A new Rootz user, imak3d3dp3pl, needs help and I'm unfamiliar with the AT&T versions. The user currently has I747UCLH9 and wants to root via the root-injected Odin files without performing a factory reset (he lost root and recovery). The latest root-injected ODIN file I can find is I747UCALG1.

Is the UCALG1 release newer or older than the UCLH9? My hunch is that it's older so he would effectively be downgrading himself which might result in bootloops and/or FC hell - but I'm not sure.

If that's the case, anybody have a better idea than for him to Odin-flash a recovery, trigger his counter, then flash (via recovery) an already-rooted version of I747UCLH9, and then run Triangle Away?

If that's not the case, then should he expect to be good with just flashing the I747UCALG1 ROM on top of his current ROM via Odin, flash a recovery (via Goo Manager or ROM Manager)?

Thanks in advance and sorry for my AT&T ignorance. ;-)


----------



## imak3d3dp3pl (Jun 13, 2012)

What is the likelihood of me getting help bro? I am lost without root access lol.


----------



## Jaxidian (Jun 6, 2011)

imak3d3dp3pl said:


> What is the likelihood of me getting help bro? I am lost without root access lol.


Well, I can offer you some suggestions on what to do but I cannot guarantee (or even give you a good feeling) that your data will not be lost. I would only do that if I could reproduce your situation, which I can't since I don't have an AT&T model. As I said before, if you want to save your data, this is going to be much more difficult.


----------



## imak3d3dp3pl (Jun 13, 2012)

Jaxidian said:


> Well, I can offer you some suggestions on what to do but I cannot guarantee (or even give you a good feeling) that your data will not be lost. I would only do that if I could reproduce your situation, which I can't since I don't have an AT&T model. As I said before, if you want to save your data, this is going to be much more difficult.

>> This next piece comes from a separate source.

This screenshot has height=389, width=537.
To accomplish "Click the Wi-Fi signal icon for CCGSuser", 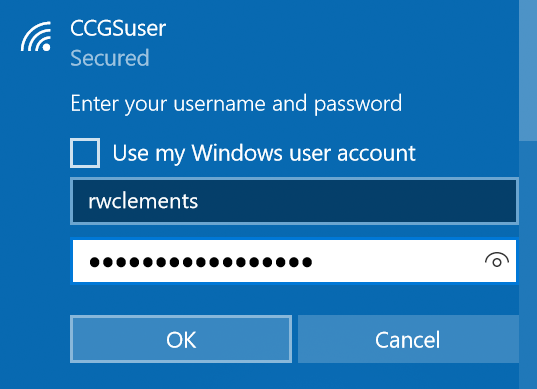I will (36, 37).
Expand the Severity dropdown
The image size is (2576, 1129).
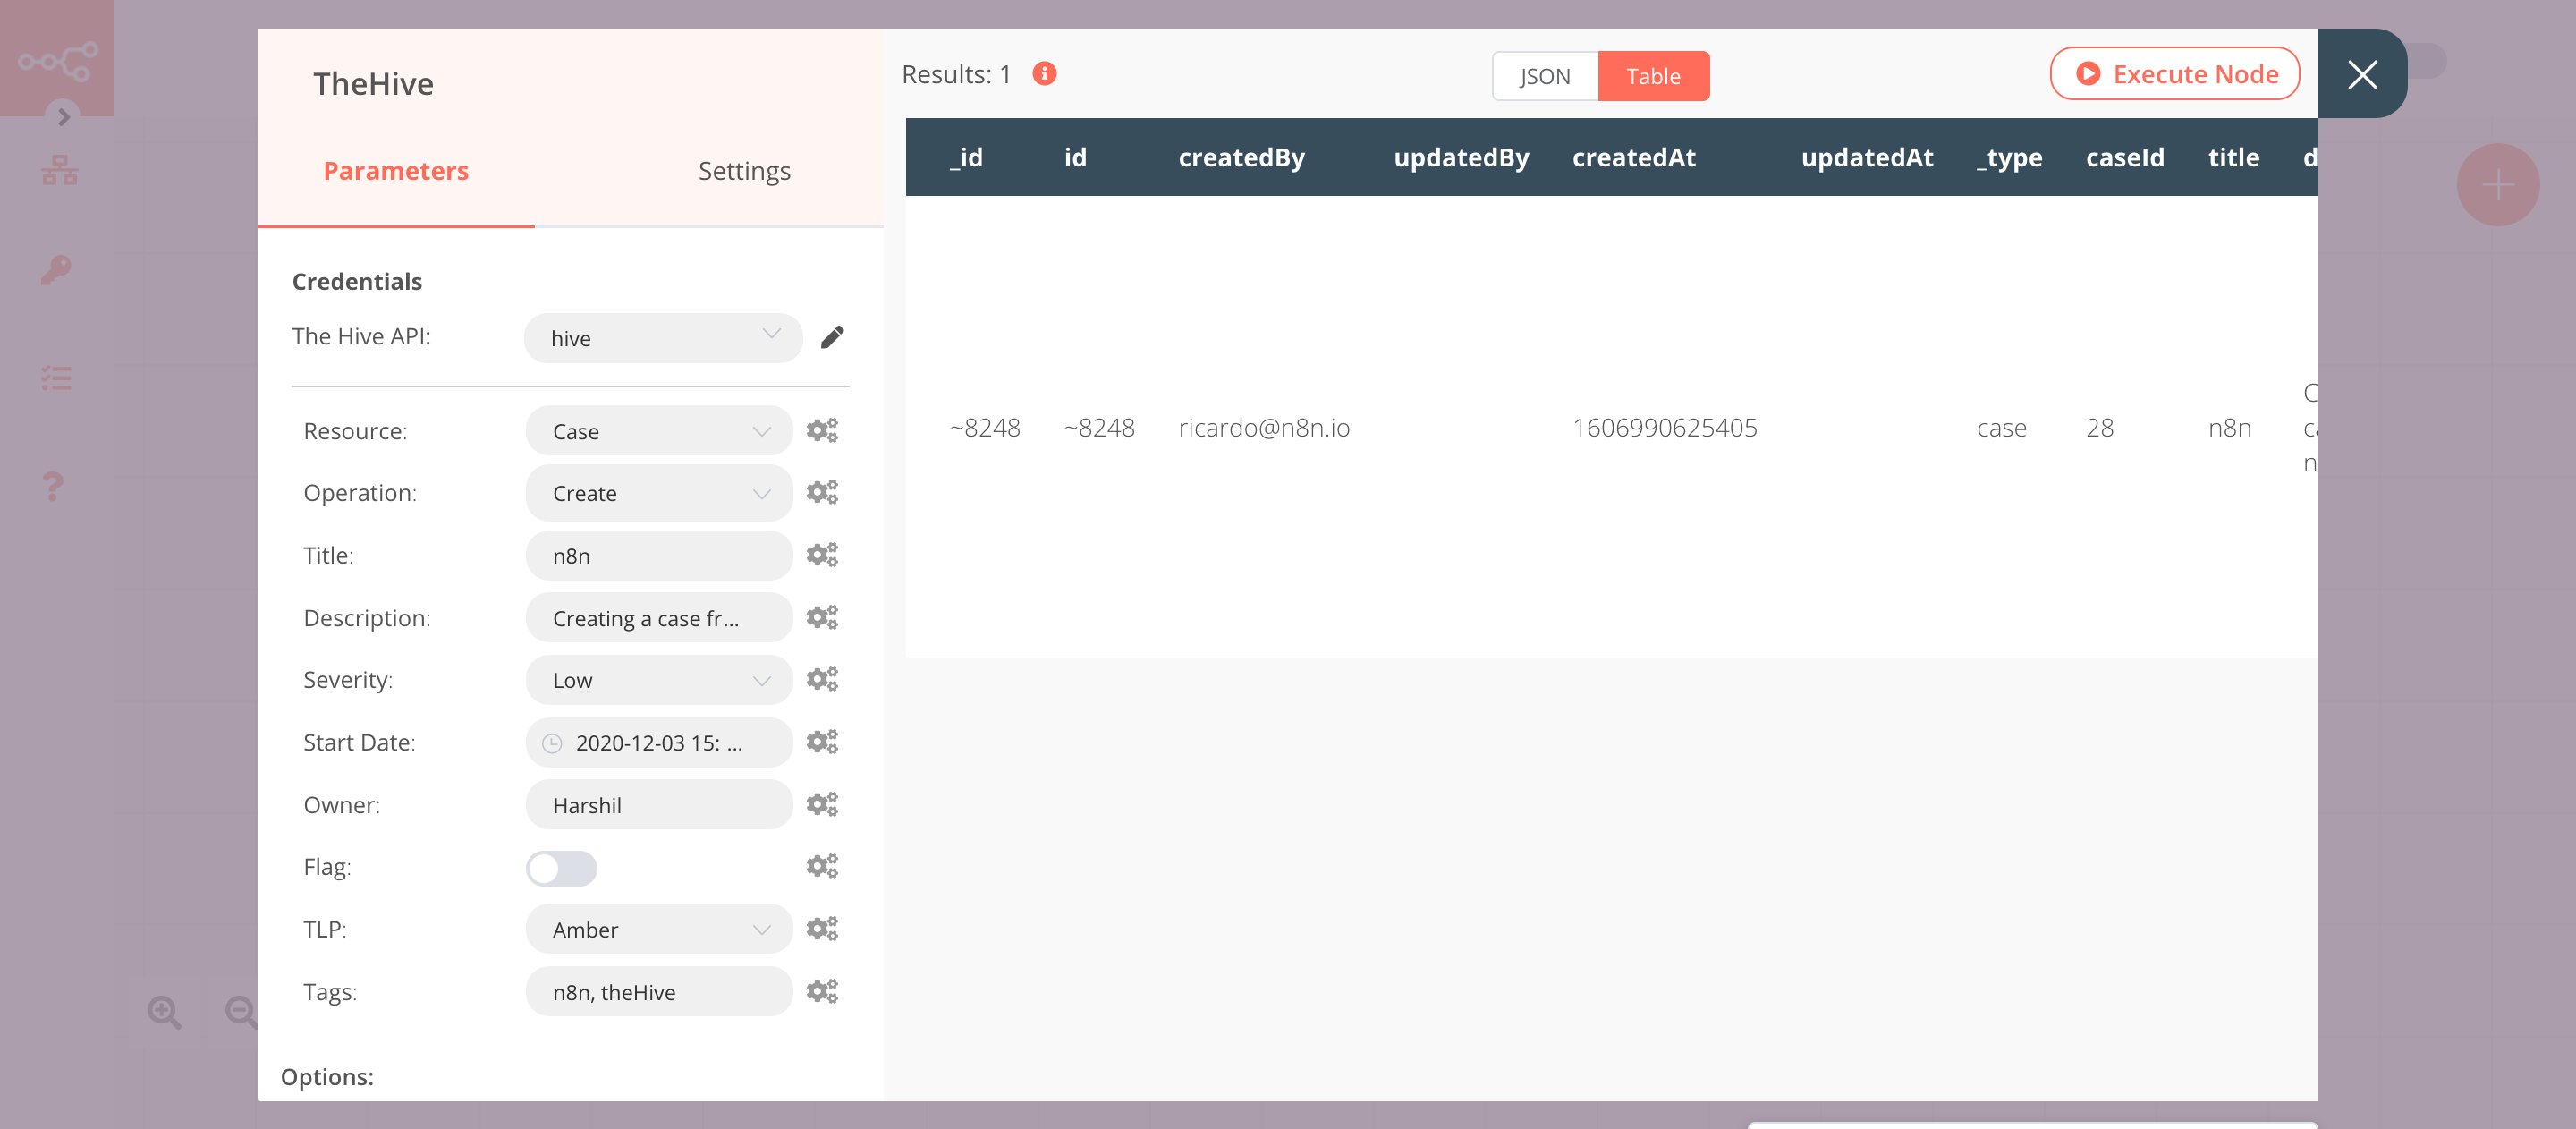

Thanks man. Sorry I am being so impatient. Take as long as you need to. Your work is much appreciated. 
Sent from my SAMSUNG-SGH-I747 using RootzWiki


----------



## Jaxidian (Jun 6, 2011)

imak3d3dp3pl said:


> Thanks man. Sorry I am being so impatient. Take as long as you need to. Your work is much appreciated.
> Sent from my SAMSUNG-SGH-I747 using RootzWiki


Okay, here's a new idea for you...

Perform an "adb backup" to backup all of your apps (root not necessary). Then wipe, root, upgrade while keeping root, etc. Then use Titanium Backup to restore your apps from the adb backup.

Does that protect the data you need to protect?

Sent from my phone. Prepare for atrocious Swype typos.


----------



## imak3d3dp3pl (Jun 13, 2012)

I will try this as soon as I can and then get back to you with the results.

Sent from my SAMSUNG-SGH-I747 using RootzWiki


----------



## Jaxidian (Jun 6, 2011)

imak3d3dp3pl said:


> I will try this as soon as I can and then get back to you with the results.
> 
> Sent from my SAMSUNG-SGH-I747 using RootzWiki


Be sure to get backups of everything important first! Good luck!

Sent from my phone. Prepare for atrocious Swype typos.


----------